I’ve been taking this course with Dan Ariely from Duke about the nature of how we make decisions and the latent biases inherent in those. It’s excellent- I’m trying to keep up with it, but my life is such right now that I may not be able to do that. Either way, I’m learning tons right now.
One of the points more recently made was over the nature of decisions. Much of what we do (or don’t do) in terms of change is based on an ingrained tendency to keep the status quo. We don’t like change. We resist and avoid it to a very large degree, though we are blind to much of this behavior.

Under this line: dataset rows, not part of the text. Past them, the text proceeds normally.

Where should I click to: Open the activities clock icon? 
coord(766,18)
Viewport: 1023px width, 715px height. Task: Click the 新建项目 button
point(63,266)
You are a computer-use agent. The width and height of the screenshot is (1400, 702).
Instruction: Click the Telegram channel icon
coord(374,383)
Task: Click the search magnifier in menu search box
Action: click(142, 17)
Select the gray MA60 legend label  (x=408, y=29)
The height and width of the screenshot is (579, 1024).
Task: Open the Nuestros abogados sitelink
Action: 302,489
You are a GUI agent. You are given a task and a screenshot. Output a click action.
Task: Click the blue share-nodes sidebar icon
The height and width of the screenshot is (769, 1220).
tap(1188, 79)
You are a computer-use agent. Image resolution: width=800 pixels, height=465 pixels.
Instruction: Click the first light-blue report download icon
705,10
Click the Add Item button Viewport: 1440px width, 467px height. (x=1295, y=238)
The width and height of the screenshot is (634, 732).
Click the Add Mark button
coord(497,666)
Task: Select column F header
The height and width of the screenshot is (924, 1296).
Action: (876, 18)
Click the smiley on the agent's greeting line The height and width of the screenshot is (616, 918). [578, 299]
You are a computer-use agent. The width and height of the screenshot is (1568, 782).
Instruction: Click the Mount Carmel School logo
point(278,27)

There’s an interesting work around: force a choice. Provide a t-shaped decision fork, where it is impossible to continue on without change. This forces us into a situation where we must consciously choose the direction and choice we make. This explains, by the way, why educators don’t change their techniques or methods when presented with opportunities (and support). If we want to see meaningful change, we must consider the tendency for all of use to maintain the current state- and create situations that do no allow this. An example:
Let’s say you have aging desktop computers in classrooms, and you want teachers to adopt the more mobile solution of laptops. If you offer laptops to the teachers, a number will choose to take them, but the bulk will insist that they also continue to use and keep the desktop in the classroom. Instead, if we stipulate that the desktop computer will be removed from their room and disposed of, and that they must choose between two available models of laptops, you provide a t-shaped decision fork, and the change must be addressed. The status quo becomes an unacceptable choice, and thus the decision becomes the reasonable option.
I’m sure this is relevant to the way teacher adopt (or don’t adopt) technology into their classrooms. It’s something, however, I see precious little thought being put into, and I think that needs to change.